Plato tells us that Socrates, facing execution in 399 B.C., declared that “the one aim of those who practice philosophy in the proper manner is to practice for dying and death.”1 Writing nearly two thousand years later, Michel de Montaigne remarked that “all the wisdom and reasoning in the world boils down finally to this point: to teach us not to be afraid to die.”2

   If the measure of a philosopher is the ability to face death without fear, then Clive Staples Lewis (1898–1963), David Hume (1711–1776), and Bertrand Russell (1872–1970) were great philosophers indeed. In the penultimate paragraph of his brief autobiography, “My Own Life,” David Hume relates that he has been “struck with a Disorder in my Bowels” which has “become mortal and incurable.”3 He remarks on his state of mind as follows:

I have suffered very little pain from my Disorder; and what is more strange, have, notwithstanding the great Decline of my Person, never suffered a Moments Abatement of my Spirits: Insomuch, that were I to name the Period of my Life which I[should] most choose to pass over again I might be tempted to point to this later Period.4

Samuel Johnson’s biographer James Boswell was simultaneously fascinated and horrified by Hume’s calm acceptance of his own impending death. This was because Boswell knew that Hume did not believe in an afterlife. Boswell visited Hume repeatedly while Hume was on his deathbed, questioning him on the topic of annihilation. Hume’s death on August 25, 1776, sent Boswell into “a mental crisis during which he sounded the depths of moral degradation.”5 Hume’s death, it seems, was harder on Boswell than it was on Hume.

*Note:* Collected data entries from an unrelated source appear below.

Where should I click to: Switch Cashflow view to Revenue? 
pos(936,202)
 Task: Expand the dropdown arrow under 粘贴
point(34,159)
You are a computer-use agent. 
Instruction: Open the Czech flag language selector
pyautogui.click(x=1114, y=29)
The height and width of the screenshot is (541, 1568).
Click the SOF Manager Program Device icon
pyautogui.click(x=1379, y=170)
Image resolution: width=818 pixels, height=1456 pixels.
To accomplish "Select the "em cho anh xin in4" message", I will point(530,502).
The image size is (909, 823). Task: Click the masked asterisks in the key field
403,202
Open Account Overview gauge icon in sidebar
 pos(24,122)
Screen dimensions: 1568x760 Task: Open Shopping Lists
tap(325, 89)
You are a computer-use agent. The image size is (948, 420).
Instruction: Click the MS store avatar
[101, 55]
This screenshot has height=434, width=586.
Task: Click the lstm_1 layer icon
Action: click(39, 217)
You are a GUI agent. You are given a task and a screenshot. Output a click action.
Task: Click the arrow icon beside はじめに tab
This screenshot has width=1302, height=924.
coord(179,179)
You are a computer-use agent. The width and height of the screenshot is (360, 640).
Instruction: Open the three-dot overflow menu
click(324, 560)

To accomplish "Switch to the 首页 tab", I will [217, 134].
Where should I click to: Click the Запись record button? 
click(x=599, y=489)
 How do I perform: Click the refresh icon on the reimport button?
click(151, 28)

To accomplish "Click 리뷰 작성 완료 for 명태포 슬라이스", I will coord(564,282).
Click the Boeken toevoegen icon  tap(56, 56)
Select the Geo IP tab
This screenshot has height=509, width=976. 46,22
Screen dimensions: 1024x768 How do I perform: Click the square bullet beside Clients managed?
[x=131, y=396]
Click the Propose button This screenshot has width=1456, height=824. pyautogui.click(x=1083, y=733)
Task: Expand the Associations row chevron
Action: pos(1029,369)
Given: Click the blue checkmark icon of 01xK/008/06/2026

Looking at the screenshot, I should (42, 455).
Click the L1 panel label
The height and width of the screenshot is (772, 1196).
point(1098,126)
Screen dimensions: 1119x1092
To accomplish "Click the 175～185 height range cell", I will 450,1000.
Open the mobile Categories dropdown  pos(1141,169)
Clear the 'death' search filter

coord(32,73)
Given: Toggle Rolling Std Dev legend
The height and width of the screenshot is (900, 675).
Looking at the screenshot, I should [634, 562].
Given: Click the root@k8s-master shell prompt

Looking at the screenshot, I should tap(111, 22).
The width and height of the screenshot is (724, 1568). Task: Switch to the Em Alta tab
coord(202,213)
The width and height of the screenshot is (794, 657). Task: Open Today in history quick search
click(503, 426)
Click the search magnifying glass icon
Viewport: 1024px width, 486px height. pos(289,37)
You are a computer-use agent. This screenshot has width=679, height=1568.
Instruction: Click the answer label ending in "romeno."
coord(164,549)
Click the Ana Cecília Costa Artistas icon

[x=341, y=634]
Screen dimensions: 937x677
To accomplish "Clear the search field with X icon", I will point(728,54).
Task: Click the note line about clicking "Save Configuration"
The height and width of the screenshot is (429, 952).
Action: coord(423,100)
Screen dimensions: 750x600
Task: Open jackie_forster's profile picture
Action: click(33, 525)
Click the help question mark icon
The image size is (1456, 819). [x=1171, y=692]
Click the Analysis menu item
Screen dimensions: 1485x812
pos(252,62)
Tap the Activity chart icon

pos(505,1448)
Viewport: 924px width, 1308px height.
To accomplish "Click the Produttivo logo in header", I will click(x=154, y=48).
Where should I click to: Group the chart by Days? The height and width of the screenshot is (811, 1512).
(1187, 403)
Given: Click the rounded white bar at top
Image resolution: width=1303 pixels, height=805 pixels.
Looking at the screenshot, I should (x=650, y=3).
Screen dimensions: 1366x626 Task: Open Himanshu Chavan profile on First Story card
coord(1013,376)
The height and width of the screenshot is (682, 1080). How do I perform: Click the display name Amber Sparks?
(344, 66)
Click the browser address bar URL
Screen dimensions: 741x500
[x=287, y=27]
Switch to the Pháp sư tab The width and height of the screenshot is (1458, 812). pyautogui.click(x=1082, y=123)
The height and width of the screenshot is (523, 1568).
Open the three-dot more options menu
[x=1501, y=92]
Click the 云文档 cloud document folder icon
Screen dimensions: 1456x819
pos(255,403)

   C. S. Lewis also faced impending death as a result of poor health, and in one of his last letters he expressed sentiments remarkably similar to those expressed by Hume: “Yes, autumn is really the best of the seasons; and I’m not sure that old age isn’t the best part of life.”6 Lewis’s brother reports that Lewis faced death “bravely and calmly,” at one point remarking, “I have done all I wanted to do, and I’m ready to go.”7 Lewis died peacefully on November 22, 1963; his death was overshadowed in the press by the assassination of John F. Kennedy on the same day.8

   Bertrand Russell was by far the most politically active of the three thinkers who are the focus of this book. He wrote letters and articles, gave speeches, started a school, won the Nobel Prize for Literature, and spent time in prison, including six months in 1918 for writing an antiwar article. His activism was triggered by the outbreak of the first World War in 1914, an event that, according to Russell, shattered the “Victorian optimism” that had been taken for granted when he was a young man.9

   In the Postscript to his autobiography, Russell reflected on his long life, remarking that “[m]y work is near its end, and the time has come when I can survey it as a whole.”10 Assessing his life, Russell noted both failures and victories. But his final remarks indicate an underlying optimism:

I have lived in the pursuit of a vision, both personal and social. Personal: to care for what is noble, for what is beautiful, for what is gentle: to allow moments of insight to give wisdom at more mundane times. Social: to see in imagination the society that is to be created, where individuals grow freely, and where hate and greed and envy die because there is nothing to nourish them. These things I believe, and the world, for all its horrors, has left me unshaken.11

Russell’s pursuit of a personal and social vision seems to have sustained him in his old age as death loomed, in much the way he described in an essay called “How to Grow Old”:

An individual human existence should be like a river – small at first, narrowly contained within its banks, and rushing passionately past boulders and over waterfalls. Gradually the river grows wider, the banks recede, the waters flow more quietly, and in the end, without any visible break, they become merged in the sea, and painlessly lose their individual being. The man who, in old age, can see his life in this way, will not suffer from the fear of death, since the things he cares for will continue.12

One feature common to the deaths of Hume, Lewis, and Russell is that they were philosophical deaths. By this I mean that each thinker faced his death armed with a comprehensive view about the nature of human beings and their place in the universe that had been carefully developed and considered over a long period of time. Yet these worldviews were quite different from one another. Lewis’s view was a fairly traditional version of Christianity, centered on a personal God who created, loves, and interacts with human beings. Hume and Russell both rejected the notion of a personal, loving God, admitting at best a distant, largely unknowable Deity that does not fiddle about in human affairs. Lewis saw our earthly lives as merely a tiny (but important) fraction of our overall existence, whereas Hume and Russell viewed such lives as all we get. Interestingly, Lewis spent many years in the Hume–Russell camp (broadly speaking) before converting to Christianity in his early thirties.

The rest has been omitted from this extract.